> [Stored items]:
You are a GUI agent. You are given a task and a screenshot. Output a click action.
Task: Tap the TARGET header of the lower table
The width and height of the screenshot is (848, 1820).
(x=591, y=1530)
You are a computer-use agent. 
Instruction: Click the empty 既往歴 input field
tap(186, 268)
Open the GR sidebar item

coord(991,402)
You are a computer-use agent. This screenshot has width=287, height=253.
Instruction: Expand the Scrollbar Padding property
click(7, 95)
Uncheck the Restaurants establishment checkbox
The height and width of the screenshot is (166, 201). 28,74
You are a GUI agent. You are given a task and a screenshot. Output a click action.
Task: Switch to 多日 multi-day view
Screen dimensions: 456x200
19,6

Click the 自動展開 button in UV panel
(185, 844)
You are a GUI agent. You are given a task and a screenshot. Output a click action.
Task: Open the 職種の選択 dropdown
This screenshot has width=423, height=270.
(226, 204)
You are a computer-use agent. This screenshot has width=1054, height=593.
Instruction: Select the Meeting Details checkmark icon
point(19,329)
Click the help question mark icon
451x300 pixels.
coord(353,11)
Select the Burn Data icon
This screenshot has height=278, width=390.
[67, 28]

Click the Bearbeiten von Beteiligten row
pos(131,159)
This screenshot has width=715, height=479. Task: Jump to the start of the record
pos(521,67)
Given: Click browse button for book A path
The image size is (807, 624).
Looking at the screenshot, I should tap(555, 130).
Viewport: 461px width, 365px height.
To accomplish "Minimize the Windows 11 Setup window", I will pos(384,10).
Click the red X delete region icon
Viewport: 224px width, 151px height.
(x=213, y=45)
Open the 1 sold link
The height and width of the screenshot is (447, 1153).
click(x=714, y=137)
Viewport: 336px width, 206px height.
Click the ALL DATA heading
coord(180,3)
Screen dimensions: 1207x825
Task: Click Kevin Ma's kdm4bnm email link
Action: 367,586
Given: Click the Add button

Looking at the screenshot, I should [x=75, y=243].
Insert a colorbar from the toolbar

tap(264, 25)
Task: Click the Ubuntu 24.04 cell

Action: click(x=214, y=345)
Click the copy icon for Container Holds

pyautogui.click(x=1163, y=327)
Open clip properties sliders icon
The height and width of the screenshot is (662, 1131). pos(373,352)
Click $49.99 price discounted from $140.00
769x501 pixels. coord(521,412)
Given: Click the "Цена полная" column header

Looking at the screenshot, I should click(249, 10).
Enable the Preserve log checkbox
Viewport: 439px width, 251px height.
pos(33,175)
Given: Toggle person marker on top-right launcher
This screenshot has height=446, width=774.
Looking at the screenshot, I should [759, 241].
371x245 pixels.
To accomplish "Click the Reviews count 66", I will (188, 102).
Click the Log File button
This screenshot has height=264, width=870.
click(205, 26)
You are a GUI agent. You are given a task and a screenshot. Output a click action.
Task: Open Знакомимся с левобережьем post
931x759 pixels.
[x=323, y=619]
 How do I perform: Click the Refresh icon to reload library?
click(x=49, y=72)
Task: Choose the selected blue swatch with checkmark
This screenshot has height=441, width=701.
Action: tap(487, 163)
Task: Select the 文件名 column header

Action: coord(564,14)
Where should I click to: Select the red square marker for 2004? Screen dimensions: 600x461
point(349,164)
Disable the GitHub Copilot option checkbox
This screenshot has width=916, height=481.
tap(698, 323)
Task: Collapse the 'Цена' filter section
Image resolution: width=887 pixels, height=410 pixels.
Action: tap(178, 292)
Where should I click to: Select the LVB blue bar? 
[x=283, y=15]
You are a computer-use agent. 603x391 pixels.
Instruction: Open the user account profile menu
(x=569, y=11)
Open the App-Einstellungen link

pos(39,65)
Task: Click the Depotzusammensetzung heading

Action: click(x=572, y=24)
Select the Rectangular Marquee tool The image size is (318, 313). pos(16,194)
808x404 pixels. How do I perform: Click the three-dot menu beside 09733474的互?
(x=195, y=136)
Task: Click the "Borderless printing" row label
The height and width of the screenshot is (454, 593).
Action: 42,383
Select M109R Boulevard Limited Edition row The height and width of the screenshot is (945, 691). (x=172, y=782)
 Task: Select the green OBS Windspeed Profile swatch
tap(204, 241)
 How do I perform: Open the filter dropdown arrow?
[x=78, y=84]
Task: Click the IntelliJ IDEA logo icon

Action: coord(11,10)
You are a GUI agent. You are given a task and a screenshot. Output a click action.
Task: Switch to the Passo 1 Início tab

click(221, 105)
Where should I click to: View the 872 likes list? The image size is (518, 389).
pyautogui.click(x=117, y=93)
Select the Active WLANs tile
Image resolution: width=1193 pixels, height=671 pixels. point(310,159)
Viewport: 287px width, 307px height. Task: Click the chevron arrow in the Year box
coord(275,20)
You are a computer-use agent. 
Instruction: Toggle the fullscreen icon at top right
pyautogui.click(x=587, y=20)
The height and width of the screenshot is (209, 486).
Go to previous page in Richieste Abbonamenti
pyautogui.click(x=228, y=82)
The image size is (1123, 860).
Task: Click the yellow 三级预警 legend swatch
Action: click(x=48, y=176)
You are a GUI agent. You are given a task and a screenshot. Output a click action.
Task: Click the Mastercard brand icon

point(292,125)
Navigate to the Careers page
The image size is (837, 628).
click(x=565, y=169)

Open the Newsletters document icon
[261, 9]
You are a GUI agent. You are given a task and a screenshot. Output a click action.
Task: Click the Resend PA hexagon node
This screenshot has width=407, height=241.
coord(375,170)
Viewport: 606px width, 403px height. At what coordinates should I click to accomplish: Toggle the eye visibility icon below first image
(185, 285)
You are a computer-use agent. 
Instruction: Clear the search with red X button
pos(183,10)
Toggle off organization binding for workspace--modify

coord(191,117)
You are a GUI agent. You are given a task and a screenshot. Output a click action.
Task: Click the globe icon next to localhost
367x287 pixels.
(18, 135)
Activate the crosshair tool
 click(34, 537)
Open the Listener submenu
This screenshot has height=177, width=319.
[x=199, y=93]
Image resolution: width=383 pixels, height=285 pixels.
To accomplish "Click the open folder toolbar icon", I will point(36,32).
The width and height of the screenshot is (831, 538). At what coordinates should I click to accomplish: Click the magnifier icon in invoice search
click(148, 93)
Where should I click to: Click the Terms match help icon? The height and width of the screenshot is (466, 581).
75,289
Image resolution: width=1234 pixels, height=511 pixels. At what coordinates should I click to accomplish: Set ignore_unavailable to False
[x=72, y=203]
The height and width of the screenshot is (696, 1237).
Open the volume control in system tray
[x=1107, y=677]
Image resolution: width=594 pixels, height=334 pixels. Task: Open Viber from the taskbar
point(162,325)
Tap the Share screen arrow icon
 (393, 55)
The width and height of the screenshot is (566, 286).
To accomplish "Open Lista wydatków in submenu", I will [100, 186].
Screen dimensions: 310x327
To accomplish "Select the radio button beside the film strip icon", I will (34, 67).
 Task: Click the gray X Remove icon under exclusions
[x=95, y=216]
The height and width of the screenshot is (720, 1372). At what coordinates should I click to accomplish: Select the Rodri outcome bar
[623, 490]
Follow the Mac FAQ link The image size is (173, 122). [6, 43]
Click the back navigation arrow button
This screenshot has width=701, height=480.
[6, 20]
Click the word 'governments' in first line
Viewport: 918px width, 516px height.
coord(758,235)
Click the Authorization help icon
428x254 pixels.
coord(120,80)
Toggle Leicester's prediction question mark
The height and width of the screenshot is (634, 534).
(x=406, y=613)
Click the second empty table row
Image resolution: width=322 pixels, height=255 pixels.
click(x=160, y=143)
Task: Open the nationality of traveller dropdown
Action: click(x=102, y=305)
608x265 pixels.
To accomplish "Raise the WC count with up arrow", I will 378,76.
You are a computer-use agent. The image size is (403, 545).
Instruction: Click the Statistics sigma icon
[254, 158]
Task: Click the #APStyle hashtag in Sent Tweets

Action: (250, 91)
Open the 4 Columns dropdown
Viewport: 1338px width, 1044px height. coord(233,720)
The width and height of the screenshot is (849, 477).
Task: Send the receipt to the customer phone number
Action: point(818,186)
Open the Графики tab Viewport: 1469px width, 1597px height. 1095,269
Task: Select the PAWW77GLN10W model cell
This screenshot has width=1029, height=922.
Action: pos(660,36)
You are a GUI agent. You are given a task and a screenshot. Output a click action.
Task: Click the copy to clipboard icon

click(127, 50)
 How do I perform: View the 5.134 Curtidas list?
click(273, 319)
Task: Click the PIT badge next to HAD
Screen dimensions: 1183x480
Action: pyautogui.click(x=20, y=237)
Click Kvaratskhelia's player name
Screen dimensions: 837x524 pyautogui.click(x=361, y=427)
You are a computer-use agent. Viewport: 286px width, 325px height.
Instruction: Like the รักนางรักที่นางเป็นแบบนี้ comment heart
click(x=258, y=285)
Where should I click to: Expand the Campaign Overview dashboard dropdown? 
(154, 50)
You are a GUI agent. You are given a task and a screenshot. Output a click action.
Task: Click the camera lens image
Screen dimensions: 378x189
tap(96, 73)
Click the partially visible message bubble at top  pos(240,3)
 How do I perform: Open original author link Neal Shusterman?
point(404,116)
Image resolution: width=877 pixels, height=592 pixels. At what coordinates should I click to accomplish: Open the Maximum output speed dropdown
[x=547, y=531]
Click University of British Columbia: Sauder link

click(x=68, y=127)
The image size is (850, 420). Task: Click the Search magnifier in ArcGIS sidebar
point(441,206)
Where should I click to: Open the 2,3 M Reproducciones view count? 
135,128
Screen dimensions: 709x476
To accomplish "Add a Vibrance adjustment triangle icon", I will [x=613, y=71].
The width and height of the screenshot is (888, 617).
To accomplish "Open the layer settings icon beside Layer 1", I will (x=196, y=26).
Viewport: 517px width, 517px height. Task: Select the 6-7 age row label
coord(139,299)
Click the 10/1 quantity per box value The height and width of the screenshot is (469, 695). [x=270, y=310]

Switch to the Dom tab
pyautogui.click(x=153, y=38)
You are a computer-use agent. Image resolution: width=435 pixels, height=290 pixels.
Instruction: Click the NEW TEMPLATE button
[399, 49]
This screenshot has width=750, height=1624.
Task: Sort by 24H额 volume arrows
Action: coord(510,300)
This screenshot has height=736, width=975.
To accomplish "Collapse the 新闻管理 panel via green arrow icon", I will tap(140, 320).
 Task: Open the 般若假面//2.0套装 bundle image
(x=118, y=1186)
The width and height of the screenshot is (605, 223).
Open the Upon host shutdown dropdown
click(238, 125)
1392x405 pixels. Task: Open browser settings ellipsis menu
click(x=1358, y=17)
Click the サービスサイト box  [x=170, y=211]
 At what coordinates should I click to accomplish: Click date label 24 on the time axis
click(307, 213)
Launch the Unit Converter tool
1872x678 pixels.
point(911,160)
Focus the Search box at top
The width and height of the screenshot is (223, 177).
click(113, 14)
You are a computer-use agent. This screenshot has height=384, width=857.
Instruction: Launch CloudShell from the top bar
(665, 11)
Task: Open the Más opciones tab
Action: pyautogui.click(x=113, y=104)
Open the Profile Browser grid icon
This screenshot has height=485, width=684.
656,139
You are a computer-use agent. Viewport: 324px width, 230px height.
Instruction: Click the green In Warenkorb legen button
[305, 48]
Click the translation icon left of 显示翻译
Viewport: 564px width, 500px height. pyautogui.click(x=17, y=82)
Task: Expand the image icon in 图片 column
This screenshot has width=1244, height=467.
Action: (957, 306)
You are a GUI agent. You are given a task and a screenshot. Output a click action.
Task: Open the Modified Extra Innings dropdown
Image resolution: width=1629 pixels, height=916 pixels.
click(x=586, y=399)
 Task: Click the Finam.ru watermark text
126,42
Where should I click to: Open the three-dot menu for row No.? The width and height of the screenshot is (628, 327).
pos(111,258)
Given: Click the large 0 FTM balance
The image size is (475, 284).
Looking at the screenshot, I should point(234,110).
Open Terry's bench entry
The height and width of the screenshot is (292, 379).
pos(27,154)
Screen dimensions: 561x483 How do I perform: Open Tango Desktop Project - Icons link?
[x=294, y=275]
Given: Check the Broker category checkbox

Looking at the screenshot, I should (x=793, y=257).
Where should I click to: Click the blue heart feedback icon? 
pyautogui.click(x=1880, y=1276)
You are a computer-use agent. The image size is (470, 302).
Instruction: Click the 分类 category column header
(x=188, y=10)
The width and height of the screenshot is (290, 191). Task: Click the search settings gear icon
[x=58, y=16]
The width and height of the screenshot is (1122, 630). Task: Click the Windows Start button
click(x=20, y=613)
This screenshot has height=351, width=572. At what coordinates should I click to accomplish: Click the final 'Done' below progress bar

> [Task to carry out]:
In the entries above, find lines with "submenu" and copy each.

> [Result of the task]:
Open the Listener submenu
To accomplish "Open Lista wydatków in submenu", I will [100, 186].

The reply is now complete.